Ouverture et progrès, cette métamorphose
Exalte la nature, élève les esprits
Mais ne détourne pas de pointilleux conflits
Les grincheux aux aguets de quelque noble cause. 

Ils fustigent sans fin l'ignorance et l'orgueil
Qui, n'ayant pas compris les hommes d'un autre âge
En ont perdu la trace, effacé le message
Ou les ont sottement perçus d'un mauvais œil.

° °
°

Ils dénoncent aussi l'ivresse conquérante
De siècles d'aventure où trop d'atrocités
Opprimèrent à mort tant de sociétés
Dont aucune, d'ailleurs, n'était plus tolérante.

Faut-il vitupérer l'horreur des autres temps,
Leurs excès monstrueux, leurs monceaux de victimes,
Pourfendre les méfaits de bourreaux anonymes
Quand la furie endeuille encore nos printemps ?

Au rebours, devons-nous faire l'apologie
De peuples malheureux au destin englouti ?
Pourquoi les aduler, épouser leur parti,
Les surfaire... sinon par idéologie ?

Rien ne corrigera, des vieux jours disparus,
Le multi-millénaire et tortueux dédale,
Nul ne peut démêler avec notre morale,
Moins encore juger ces parcours incongrus.

Ponctués de raison, emplis de violences,
Frayés au fil des ans ils nous ont façonnés
Et beaucoup de leurs torts aujourd'hui condamnés
N'avaient guère, jadis, heurté les consciences.

° °
°

Troglodyte et sauvage émergés de l'oubli
Échappent aux sermons. Du premier, homme habile,
Proviennent le silex, la fresque indélébile,
Témoignages flagrants de son art accompli.

Quant au second il vit, reflet d'une autre époque,
Il végète à l'écart, objet de maigres soins,
Tributaire indolent de ses menus besoins,
Pathétique héritier d'un modèle équivoque.

Tous les deux , salués de zèles militants,
Sont enfin nos égaux mais sous le nom de « l'Autre »,
Hommage qui les sort du lot commun, le nôtre,
Et, crûment, les renvoie à leur espace-temps.
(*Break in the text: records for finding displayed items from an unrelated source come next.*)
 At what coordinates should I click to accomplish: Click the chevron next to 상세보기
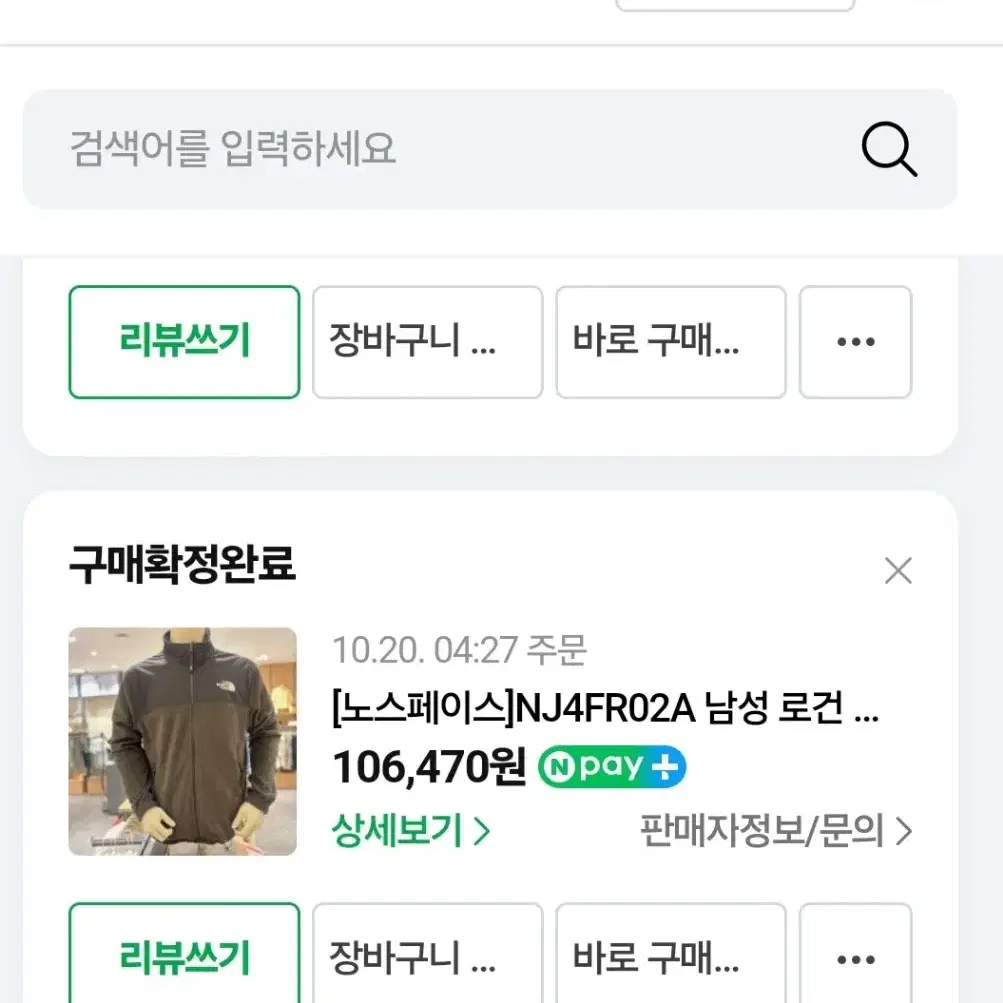[x=479, y=830]
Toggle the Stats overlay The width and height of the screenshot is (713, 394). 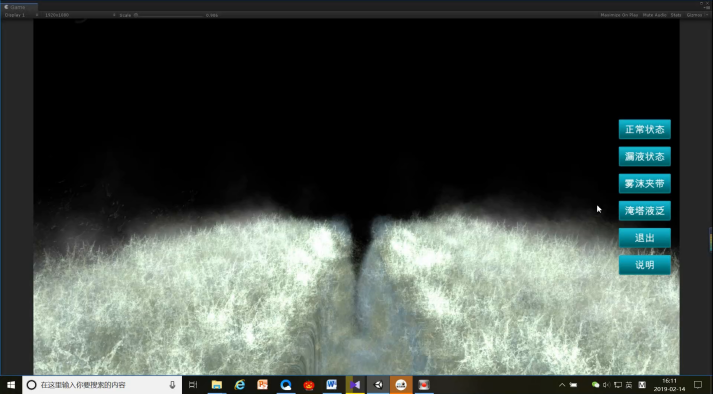[x=676, y=15]
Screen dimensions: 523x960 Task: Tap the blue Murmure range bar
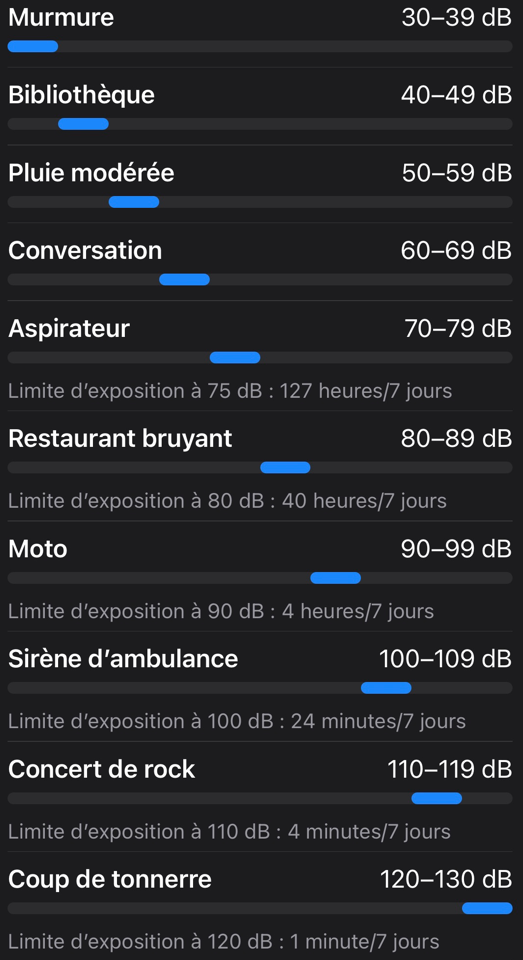click(32, 47)
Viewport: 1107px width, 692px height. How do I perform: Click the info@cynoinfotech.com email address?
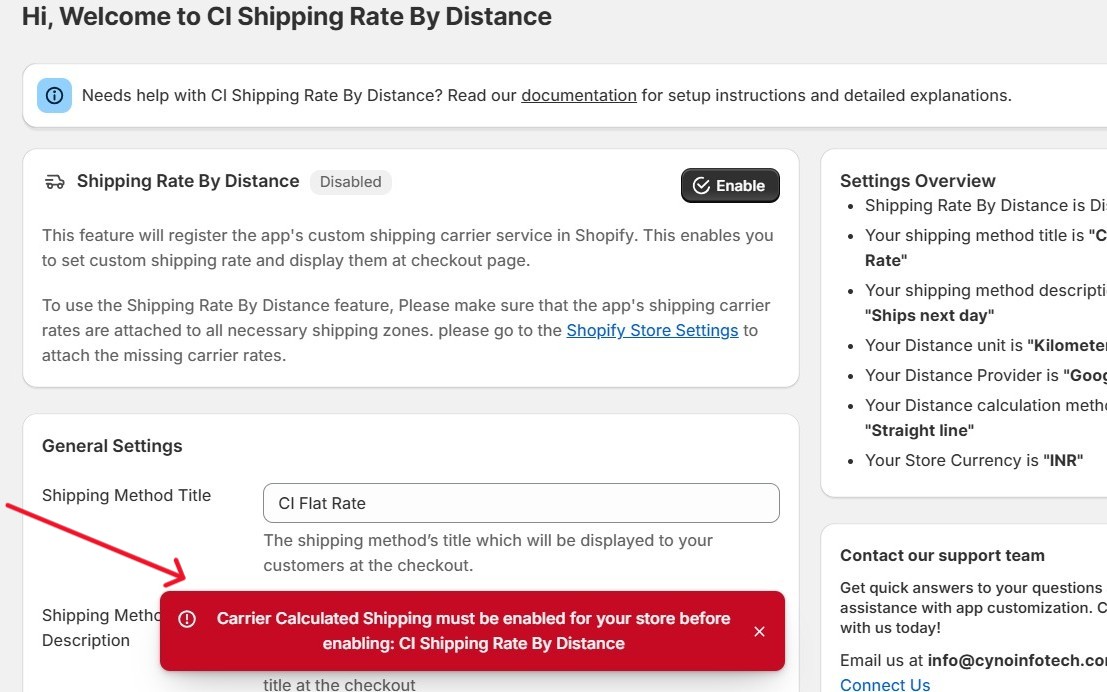coord(1016,660)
Faudrait-il tenir l'homme à l'état de nature
Pour un parent lointain ? Si nous sommes divers
Unique est notre espèce et, face à l'Univers,
Nous sommes une seule et même créature.
Les peuples ont écrit les heures du passé
Chacun selon ses us, phases riches ou noires,
Fait accompli. À nous, successeurs transitoires,
D'agir et d'infléchir au mieux notre tracé.
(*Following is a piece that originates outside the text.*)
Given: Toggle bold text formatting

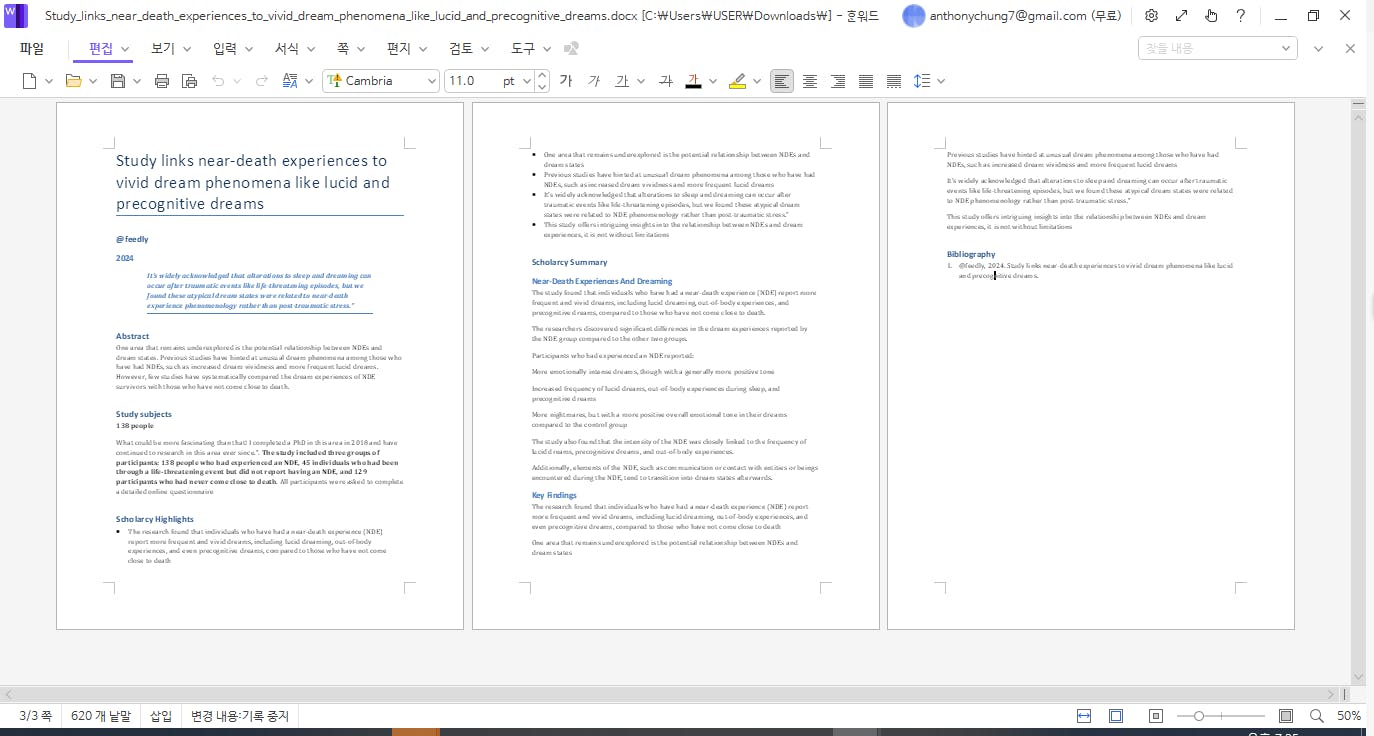Looking at the screenshot, I should 566,81.
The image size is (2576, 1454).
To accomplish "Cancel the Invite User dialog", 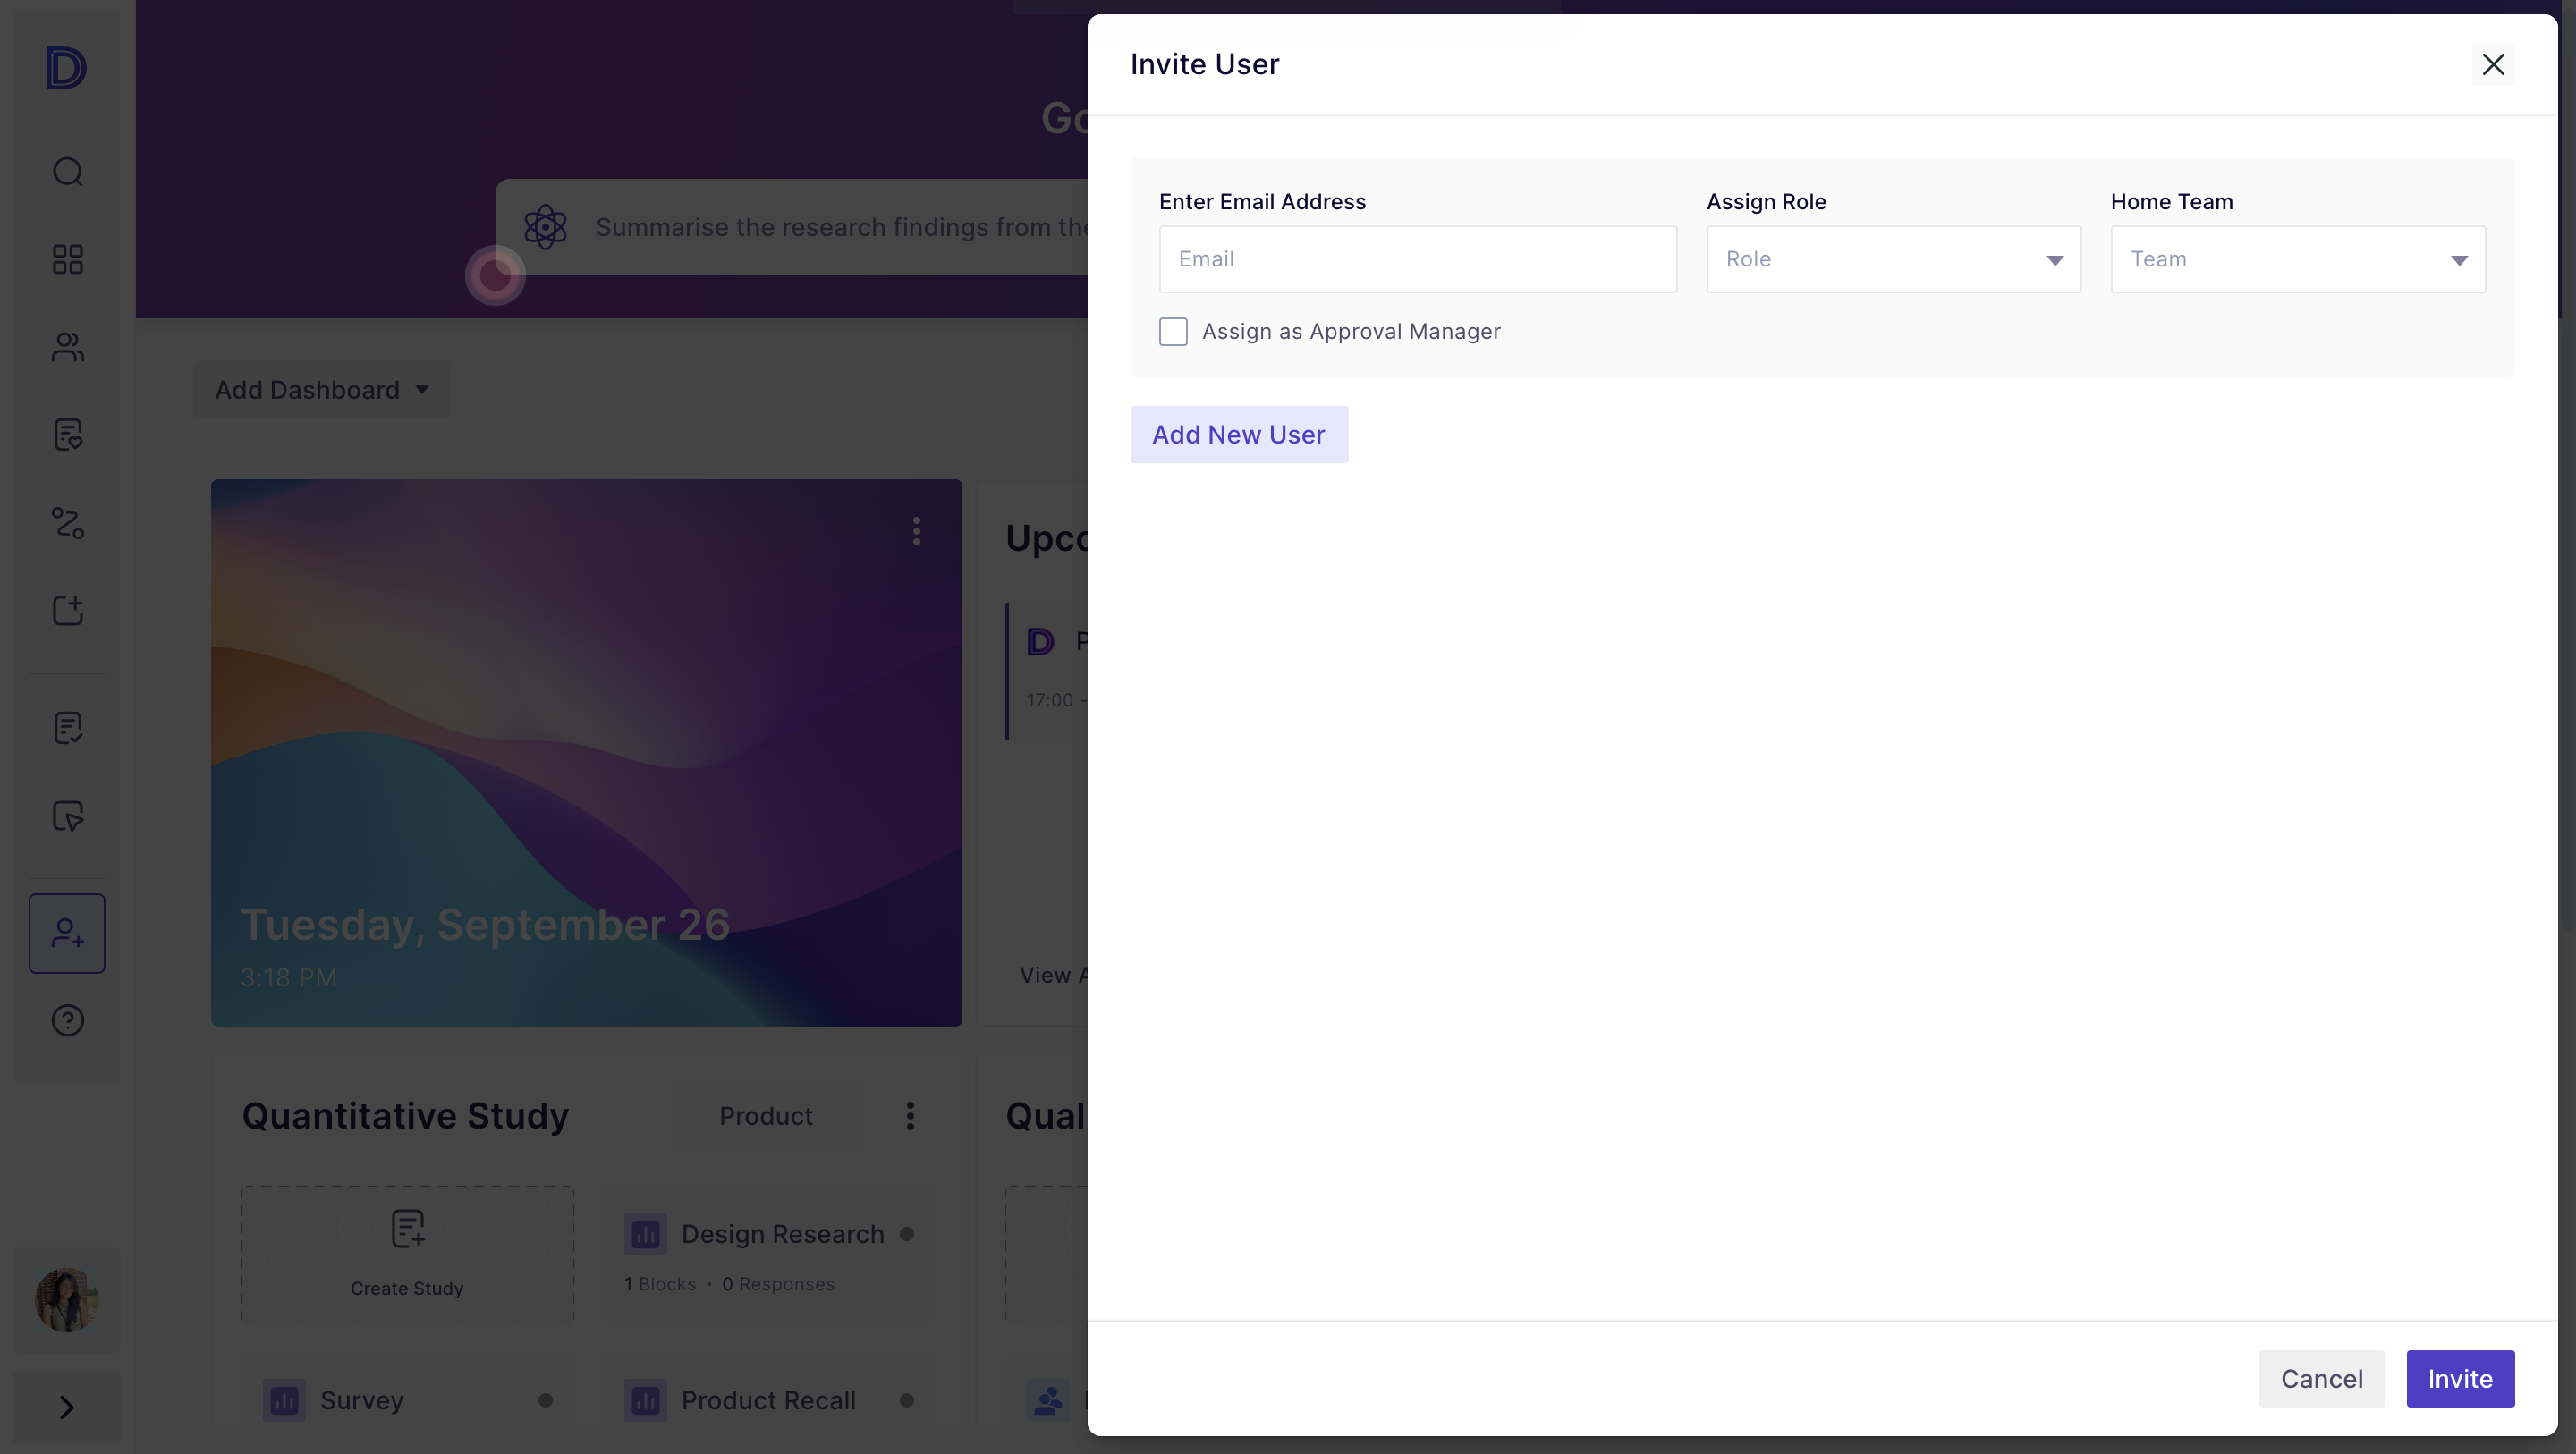I will click(2322, 1379).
À quoi bon ressasser, rebattre les rudesses
De jadis, en médire avec acharnement ?
Sommes-nous trop mauvais pour nous aimer vraiment ?
Honorons les acquis, ranimons les promesses,

Entretenons nos droits... Nous avons pour devoir
Un présent nébuleux et l'avenir qui tonne.
L'Histoire n'attend pas de leçon, elle en donne :
Pour nous montrer meilleurs, sachons les recevoir.